▶ Exercise directions: Render the material below as a Markdown table with columns Row and Line, covering only the lines between the one containing "will (1117, 822)." and the one containing "Action: (696, 68)", inclusive. Number each row, and leave out any blank lines.

* * * * *

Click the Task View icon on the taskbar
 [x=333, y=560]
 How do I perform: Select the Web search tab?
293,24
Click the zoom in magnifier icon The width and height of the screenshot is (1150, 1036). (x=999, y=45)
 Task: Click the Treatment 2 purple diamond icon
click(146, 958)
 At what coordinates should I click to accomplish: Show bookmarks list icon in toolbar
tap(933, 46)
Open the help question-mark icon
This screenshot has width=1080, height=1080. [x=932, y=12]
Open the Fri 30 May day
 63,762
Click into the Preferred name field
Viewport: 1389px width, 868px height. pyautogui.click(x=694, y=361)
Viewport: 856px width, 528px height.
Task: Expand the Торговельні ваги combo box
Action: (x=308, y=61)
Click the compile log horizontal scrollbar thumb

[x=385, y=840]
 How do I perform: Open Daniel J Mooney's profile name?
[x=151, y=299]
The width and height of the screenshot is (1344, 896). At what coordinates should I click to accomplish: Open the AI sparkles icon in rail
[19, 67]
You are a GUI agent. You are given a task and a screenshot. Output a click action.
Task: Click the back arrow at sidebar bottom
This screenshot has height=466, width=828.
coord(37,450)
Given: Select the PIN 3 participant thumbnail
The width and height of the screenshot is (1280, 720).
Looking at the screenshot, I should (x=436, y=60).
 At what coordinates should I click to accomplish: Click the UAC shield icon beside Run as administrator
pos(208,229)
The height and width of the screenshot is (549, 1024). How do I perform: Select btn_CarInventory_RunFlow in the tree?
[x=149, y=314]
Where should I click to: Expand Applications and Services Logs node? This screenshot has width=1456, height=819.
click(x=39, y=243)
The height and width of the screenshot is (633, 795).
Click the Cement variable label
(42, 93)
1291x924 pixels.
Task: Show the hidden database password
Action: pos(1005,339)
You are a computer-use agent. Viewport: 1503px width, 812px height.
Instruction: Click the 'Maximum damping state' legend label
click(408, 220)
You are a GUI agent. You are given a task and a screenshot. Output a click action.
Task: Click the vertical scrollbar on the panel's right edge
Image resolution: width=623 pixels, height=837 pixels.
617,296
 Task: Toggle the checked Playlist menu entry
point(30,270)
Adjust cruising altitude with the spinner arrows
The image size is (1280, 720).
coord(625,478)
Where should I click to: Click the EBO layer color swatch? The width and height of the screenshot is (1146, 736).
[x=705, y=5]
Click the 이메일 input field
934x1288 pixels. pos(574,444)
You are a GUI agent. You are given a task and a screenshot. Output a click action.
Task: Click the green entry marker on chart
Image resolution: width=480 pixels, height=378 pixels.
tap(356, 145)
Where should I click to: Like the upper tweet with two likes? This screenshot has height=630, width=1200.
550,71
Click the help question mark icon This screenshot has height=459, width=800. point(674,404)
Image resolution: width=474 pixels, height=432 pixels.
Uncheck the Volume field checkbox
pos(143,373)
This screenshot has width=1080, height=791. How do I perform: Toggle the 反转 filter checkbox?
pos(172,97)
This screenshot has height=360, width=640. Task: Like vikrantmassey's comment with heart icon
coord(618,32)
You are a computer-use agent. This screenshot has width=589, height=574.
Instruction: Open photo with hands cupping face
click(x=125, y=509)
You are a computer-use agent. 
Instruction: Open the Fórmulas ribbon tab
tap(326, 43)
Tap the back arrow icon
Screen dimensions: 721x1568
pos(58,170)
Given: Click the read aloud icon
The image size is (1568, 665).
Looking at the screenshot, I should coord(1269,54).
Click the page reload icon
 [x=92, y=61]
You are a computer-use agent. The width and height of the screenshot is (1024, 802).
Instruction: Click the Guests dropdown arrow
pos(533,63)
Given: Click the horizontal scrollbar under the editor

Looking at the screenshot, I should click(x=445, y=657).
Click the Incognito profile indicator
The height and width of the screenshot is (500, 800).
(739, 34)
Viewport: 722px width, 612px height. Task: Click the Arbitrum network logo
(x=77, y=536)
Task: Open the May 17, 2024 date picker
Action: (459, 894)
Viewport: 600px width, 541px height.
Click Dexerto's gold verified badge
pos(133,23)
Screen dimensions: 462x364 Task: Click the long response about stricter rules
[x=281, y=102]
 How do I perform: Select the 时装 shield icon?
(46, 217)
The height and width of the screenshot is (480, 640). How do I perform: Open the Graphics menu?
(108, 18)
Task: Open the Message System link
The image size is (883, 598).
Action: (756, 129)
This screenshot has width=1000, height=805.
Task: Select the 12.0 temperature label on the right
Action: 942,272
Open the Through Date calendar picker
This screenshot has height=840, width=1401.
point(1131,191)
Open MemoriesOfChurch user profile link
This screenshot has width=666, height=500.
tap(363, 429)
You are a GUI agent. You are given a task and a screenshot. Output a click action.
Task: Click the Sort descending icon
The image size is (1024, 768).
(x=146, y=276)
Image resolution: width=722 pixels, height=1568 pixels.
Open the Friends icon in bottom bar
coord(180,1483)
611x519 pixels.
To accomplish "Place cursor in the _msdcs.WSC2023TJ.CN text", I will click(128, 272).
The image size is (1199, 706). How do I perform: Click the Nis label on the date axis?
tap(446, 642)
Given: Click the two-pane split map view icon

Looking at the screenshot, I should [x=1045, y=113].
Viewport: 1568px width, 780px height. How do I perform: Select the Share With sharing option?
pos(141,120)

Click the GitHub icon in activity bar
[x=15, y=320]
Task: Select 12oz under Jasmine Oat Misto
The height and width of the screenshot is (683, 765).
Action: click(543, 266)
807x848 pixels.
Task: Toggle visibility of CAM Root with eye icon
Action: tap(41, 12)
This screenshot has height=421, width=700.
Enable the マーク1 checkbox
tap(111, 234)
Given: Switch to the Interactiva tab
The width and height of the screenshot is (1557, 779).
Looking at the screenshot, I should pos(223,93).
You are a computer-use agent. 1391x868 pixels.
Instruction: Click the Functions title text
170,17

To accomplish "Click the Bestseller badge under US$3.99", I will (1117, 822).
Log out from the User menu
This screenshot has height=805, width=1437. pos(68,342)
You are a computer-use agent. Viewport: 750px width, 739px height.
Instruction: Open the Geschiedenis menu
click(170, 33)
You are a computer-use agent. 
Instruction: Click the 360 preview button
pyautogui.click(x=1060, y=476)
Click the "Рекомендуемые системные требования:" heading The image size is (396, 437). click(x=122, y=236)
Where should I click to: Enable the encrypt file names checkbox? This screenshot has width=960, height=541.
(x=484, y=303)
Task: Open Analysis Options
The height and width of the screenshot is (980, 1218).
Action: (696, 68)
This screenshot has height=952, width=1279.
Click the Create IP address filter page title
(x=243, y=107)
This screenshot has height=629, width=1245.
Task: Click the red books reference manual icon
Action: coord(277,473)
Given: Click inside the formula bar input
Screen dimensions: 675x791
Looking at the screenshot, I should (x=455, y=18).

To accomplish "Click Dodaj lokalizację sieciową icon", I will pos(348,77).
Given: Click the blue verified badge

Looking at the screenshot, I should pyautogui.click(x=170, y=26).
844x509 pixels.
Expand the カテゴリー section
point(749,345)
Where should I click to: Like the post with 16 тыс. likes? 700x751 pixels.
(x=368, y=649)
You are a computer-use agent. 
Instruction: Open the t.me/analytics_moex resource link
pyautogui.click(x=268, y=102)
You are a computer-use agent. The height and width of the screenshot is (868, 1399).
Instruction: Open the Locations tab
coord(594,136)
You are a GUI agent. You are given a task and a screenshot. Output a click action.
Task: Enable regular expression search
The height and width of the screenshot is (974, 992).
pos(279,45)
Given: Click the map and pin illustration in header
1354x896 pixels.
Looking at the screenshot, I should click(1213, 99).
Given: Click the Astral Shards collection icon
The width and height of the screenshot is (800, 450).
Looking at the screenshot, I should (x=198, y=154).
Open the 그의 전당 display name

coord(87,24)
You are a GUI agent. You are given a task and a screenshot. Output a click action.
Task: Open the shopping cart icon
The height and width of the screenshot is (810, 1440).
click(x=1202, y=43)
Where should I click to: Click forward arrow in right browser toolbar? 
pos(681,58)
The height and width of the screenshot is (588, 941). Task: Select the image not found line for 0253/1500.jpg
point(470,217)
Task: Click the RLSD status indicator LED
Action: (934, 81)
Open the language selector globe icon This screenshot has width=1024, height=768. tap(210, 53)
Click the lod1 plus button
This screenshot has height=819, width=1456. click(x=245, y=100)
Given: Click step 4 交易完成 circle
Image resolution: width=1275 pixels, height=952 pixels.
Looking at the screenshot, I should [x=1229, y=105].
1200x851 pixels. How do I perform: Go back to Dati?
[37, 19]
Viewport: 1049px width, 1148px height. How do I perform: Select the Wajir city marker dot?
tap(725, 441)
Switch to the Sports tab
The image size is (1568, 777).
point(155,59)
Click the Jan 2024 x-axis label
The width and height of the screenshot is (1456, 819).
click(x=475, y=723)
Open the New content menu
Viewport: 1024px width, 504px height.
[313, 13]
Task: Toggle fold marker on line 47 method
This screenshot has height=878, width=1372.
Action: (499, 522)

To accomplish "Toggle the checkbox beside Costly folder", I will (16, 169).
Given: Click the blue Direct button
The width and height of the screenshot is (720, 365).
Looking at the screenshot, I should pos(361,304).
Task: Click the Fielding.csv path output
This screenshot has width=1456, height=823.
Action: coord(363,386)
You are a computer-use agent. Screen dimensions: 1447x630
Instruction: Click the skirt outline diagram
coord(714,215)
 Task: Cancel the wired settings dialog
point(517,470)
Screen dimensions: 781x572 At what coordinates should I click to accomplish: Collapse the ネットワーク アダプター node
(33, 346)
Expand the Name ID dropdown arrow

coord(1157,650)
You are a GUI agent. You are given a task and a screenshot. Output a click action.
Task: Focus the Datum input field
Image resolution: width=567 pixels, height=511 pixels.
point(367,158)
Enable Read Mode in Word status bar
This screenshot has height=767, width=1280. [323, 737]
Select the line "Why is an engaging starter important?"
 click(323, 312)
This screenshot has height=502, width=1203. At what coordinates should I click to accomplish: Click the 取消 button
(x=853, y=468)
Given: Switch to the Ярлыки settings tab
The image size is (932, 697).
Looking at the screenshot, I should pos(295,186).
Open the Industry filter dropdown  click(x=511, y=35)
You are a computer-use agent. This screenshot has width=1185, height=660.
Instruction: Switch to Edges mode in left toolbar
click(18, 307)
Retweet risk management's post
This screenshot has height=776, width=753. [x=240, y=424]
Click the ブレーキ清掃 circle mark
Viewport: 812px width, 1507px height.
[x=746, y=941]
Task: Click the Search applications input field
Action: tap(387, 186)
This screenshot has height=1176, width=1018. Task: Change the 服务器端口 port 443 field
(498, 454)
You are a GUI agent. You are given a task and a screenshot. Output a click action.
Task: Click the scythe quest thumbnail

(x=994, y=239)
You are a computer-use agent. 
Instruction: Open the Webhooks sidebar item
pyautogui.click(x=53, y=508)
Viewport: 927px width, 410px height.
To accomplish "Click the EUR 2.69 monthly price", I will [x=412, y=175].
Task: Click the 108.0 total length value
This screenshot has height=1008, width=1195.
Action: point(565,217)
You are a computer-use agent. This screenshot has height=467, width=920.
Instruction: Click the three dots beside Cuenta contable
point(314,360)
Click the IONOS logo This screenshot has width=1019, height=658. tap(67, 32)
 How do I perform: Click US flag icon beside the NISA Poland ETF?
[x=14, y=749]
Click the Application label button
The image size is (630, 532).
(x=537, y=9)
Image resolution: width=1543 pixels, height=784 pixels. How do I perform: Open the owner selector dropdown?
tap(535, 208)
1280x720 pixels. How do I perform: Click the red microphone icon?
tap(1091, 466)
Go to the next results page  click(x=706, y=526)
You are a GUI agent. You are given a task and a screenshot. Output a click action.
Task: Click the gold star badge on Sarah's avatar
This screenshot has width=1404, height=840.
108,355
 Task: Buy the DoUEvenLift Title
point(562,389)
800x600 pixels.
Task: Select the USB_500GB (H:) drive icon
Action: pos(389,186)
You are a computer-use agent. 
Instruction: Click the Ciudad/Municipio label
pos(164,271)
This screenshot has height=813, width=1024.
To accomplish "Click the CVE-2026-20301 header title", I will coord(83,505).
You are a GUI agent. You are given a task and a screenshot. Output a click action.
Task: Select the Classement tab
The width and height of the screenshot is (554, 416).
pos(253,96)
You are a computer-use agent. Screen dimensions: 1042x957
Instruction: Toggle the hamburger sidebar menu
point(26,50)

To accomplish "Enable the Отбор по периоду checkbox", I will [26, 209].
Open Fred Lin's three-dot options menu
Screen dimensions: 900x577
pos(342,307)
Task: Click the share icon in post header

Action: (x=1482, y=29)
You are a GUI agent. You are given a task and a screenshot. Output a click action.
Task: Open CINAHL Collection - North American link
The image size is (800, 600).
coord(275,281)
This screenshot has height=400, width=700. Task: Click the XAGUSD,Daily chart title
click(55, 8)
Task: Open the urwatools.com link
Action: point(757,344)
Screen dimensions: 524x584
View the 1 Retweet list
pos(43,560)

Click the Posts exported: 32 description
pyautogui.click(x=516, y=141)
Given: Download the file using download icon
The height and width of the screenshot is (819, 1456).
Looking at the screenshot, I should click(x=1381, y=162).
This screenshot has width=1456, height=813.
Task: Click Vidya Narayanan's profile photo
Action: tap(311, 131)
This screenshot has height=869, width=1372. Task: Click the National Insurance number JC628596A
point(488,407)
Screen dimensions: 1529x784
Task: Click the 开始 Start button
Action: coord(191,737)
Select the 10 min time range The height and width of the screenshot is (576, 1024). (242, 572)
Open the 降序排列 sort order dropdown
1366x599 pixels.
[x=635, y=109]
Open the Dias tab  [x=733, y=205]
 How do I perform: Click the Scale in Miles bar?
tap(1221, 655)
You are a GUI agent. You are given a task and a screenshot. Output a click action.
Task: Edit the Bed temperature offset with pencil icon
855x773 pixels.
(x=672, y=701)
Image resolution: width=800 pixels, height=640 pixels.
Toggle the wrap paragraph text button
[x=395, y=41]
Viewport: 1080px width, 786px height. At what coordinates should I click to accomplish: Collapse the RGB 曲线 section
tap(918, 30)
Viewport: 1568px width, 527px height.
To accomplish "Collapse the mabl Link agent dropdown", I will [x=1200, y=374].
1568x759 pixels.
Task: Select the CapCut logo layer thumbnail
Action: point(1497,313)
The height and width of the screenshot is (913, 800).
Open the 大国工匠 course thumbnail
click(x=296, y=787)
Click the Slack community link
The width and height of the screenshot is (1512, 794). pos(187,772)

* * * * *

▶ Exercise solution:
| Row | Line |
|---|---|
| 1 | To accomplish "Click the Bestseller badge under US$3.99", I will (1117, 822). |
| 2 | Log out from the User menu |
| 3 | This screenshot has height=805, width=1437. pos(68,342) |
| 4 | You are a computer-use agent. Viewport: 750px width, 739px height. |
| 5 | Instruction: Open the Geschiedenis menu |
| 6 | click(170, 33) |
| 7 | You are a computer-use agent.  |
| 8 | Instruction: Click the 360 preview button |
| 9 | pyautogui.click(x=1060, y=476) |
| 10 | Click the "Рекомендуемые системные требования:" heading The image size is (396, 437). click(x=122, y=236) |
| 11 | Where should I click to: Enable the encrypt file names checkbox? This screenshot has width=960, height=541. |
| 12 | (x=484, y=303) |
| 13 | Task: Open Analysis Options |
| 14 | The height and width of the screenshot is (980, 1218). |
| 15 | Action: (696, 68) |